= Canine Chiari-like malformation =

Disease in dogs
Chiari-like malformation (CM) the most common cause of foramen magnum obstruction and syringomyelia in dogs. Syringomyelia (SM) is a disease of the spinal cord typified by fluid filled cavities, or syrinxes, within the spinal cord substance but it can cause pain by disrupting the cerebrospinal fluid (CSF), in the brain CM is a condition characterized by the mismatch of size between the brain and the skull. CM is very widespread in many Toy breed dogs and has been studied in the Cavalier King Charles Spaniel and the Griffon Bruxellois (Brussels Griffon) and Chihuahua. As many as 95% of Cavalier King Charles Spaniels may have CM. It is worldwide in scope and not limited to any country, breeding line, or kennel, and experts report that it is believed to be inherited CM is so widespread in the Cavalier that it may be an inherent part of the CKCS's breed standard.

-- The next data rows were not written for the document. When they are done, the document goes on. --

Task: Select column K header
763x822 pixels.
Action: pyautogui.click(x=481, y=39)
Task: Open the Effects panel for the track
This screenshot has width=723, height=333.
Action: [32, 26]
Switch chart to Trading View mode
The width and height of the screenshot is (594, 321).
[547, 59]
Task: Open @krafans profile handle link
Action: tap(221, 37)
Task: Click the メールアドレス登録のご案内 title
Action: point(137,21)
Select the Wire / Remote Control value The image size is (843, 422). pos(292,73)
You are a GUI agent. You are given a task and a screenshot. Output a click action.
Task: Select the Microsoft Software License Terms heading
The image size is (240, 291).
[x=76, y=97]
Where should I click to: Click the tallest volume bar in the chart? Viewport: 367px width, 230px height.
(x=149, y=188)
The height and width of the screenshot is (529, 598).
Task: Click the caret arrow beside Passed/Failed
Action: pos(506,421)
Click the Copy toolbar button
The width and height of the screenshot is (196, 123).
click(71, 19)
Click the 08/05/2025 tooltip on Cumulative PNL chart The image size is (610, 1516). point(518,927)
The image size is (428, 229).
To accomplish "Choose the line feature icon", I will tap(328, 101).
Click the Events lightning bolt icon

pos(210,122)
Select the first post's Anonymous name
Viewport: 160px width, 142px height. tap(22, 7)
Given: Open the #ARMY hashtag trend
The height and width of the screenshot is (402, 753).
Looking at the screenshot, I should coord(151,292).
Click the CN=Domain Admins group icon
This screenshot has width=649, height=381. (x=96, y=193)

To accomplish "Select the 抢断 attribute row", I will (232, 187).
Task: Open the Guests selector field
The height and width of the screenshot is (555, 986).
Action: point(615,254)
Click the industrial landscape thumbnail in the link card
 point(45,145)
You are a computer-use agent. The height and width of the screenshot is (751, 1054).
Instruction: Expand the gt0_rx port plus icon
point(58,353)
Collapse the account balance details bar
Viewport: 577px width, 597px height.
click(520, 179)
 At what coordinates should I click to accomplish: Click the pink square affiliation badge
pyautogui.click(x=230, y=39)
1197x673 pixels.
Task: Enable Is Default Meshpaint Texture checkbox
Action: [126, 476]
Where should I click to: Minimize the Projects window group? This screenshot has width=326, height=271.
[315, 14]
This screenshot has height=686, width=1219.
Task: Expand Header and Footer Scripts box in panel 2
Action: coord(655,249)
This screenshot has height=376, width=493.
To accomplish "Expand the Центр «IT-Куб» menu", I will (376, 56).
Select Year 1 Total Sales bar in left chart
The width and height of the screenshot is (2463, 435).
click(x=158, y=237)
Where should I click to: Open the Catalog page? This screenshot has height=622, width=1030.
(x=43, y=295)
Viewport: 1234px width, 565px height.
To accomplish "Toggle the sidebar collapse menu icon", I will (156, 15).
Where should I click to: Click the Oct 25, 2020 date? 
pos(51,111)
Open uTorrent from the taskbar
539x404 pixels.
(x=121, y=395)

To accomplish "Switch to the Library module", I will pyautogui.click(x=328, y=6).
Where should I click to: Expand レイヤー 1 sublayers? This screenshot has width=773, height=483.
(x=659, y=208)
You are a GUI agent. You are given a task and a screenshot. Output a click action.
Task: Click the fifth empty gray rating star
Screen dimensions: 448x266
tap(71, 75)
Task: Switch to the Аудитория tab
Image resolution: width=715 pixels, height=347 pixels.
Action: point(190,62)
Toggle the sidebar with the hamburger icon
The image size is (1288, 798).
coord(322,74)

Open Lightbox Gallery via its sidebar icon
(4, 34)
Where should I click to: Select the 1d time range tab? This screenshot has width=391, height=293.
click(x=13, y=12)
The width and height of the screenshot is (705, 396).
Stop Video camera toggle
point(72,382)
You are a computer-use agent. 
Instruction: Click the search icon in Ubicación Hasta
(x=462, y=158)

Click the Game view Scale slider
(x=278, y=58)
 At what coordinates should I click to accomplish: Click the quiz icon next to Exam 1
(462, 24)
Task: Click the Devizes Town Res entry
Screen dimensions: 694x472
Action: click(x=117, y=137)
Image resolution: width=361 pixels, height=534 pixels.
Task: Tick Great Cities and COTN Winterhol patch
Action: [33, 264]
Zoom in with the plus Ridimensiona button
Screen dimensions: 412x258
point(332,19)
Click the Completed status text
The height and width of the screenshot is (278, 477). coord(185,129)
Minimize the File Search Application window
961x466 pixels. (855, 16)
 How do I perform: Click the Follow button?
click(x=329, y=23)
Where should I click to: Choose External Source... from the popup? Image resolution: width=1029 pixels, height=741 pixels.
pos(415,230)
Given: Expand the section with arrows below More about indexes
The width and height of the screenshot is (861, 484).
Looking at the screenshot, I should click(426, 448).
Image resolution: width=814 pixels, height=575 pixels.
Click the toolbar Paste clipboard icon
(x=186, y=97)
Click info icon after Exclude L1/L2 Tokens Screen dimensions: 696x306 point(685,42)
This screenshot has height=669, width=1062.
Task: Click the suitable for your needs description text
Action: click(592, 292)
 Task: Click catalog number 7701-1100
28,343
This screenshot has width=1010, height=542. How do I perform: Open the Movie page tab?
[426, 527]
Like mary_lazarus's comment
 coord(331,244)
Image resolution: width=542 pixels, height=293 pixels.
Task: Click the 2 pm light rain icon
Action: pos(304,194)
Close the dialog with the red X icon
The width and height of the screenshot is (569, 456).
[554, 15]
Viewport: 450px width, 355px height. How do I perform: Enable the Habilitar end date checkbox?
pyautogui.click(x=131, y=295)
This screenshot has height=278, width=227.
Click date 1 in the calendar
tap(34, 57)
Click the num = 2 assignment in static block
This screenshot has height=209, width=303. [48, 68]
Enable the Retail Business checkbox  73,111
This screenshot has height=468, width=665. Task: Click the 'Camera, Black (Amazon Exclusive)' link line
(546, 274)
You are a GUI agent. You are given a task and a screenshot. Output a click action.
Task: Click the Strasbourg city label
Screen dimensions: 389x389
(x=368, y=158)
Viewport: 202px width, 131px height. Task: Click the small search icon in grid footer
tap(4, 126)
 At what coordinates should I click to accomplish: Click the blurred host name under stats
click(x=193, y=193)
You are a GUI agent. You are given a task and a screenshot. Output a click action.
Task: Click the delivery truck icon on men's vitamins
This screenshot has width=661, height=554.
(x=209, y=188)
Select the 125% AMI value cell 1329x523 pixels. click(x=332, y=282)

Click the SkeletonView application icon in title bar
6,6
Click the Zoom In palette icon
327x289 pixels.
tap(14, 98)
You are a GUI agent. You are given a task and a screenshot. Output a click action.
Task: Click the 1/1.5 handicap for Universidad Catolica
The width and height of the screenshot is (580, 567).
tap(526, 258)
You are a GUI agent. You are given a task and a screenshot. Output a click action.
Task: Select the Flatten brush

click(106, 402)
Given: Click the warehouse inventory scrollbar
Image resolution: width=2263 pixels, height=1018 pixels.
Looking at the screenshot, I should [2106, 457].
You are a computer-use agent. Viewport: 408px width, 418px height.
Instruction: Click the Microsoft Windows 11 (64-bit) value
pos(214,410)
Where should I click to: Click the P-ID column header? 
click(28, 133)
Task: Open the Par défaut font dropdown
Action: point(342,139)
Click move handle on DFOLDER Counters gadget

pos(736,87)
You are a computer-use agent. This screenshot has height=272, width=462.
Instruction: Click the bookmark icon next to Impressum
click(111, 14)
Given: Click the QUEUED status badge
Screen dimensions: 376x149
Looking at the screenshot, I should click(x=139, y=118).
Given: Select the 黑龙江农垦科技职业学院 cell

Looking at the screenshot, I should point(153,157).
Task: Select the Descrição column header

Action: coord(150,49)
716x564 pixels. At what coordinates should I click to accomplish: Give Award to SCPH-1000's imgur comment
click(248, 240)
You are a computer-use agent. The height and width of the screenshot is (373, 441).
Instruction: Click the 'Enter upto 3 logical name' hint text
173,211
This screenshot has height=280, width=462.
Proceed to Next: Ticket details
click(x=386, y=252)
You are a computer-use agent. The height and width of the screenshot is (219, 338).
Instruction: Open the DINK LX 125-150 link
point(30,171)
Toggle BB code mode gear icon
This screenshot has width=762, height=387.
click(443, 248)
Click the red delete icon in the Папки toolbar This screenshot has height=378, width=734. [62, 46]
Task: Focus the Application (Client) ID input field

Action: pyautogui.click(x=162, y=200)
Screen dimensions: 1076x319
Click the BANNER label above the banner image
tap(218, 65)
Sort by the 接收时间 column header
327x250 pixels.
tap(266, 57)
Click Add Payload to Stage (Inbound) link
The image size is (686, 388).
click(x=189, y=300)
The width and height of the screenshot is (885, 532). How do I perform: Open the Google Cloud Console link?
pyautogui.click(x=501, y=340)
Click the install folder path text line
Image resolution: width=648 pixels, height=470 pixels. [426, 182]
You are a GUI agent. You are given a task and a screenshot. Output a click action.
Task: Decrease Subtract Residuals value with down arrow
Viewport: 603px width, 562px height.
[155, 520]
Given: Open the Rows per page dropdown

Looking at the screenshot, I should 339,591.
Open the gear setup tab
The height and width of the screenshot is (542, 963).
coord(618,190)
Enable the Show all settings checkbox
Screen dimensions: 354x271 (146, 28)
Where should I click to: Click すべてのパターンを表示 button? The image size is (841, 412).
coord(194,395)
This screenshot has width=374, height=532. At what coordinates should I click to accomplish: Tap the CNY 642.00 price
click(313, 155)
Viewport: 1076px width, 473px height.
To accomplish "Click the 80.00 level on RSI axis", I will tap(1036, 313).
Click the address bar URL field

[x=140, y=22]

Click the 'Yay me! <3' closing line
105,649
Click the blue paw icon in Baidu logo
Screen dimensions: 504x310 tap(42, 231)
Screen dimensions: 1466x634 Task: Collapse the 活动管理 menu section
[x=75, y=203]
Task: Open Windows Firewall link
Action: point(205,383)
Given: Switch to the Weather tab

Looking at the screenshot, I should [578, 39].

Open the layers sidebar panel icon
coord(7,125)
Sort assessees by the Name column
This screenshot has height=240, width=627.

This disease not only affects thousands of dogs, but a similar condition affects over three-hundred-thousand children yearly. Therefore, canines are an appropriate model for the treatment of the human condition.

==Symptoms==
Clinical signs for CM include behavioural signs of pain vocalization, head scratching/rubbing, reduced activity, reduced stairs/jumping ability, spinal pain, altered emotional state (behavioural change to more timid, anxious or aggressive), sleep disturbance and touch aversion. Common symptoms in human patients include, severe headache and neck pain, dizziness, vertigo, disequilibrium, visual disturbances, ringing in the ears, difficulty swallowing, palpitations, sleep apnea, muscle weakness, impaired fine motor skills, chronic fatigue and painful tingling of the hands and feet, and pruritus.

==Diagnosis==
Diagnosis of CM alone is challenging and identified by anatomical characteristics and ruling out other disorders. Whole spine Magnetic Resonance Imaging (MRI) may be used to evaluate the extent of syrinx formation (fluid filled cavity within the spinal cord) in CM dogs, developing a thermal camera-based screening test for the disorder and a method of measuring the actual syrinx volume from MR images.

Before the introduction of MRI, the diagnosis of CM and SM were commonly confused with that of allergic skin disorders, disk disease, ear infections and epilepsy. After CM was reported in human patients, the initial research was provided for the diagnosis of animals. MRI in animals is safe, however, to ensure that the patient remains motionless, light general anesthesia is required.

According to recent studies, thermography may be a useful tool in the diagnosis of CM and SM. Thermography requires no sedation or clipping of hair for a dog to be imaged by the infrared camera. After the image is captured, computer software is used to assess changes in the temperature and color pattern to detect abnormality.

==Treatment==
The type of treatment needed for dogs diagnosed with CM/SM depends on the severity of the condition and the age of the dog. Young dogs with clinical signs should be considered for surgical removal to minimize the progression of the disease as the dog ages. Older dogs with little or no clinical signs may be treated medically, rather than surgically. However, severe cases of CM/SM may require surgery regardless of age. The goal of surgery is syrinx decompression through restoration of normal cerebrospinal fluid circulation.

The surgical treatment of CM in dogs is described as "foramen magnum decompression FMD". Despite an approximately 80% success rate with this surgical technique, there is a 25% to 50% relapse, primarily due to excessive scar tissue formation at the decompression site. A cranioplasty may be performed instead, in which a plate, constructed using titanium mesh and bone cement, is fixed to the back of the skull following a standard FMD procedure. The procedure had been effective in humans. The postoperative relapse rate associated with the titanium cranioplasty procedure is less than 7%.
==History==
The name "Chiari-like" derives from one of the early scientists who diagnosed a similar structural condition in children, Dr. Hans Chiari.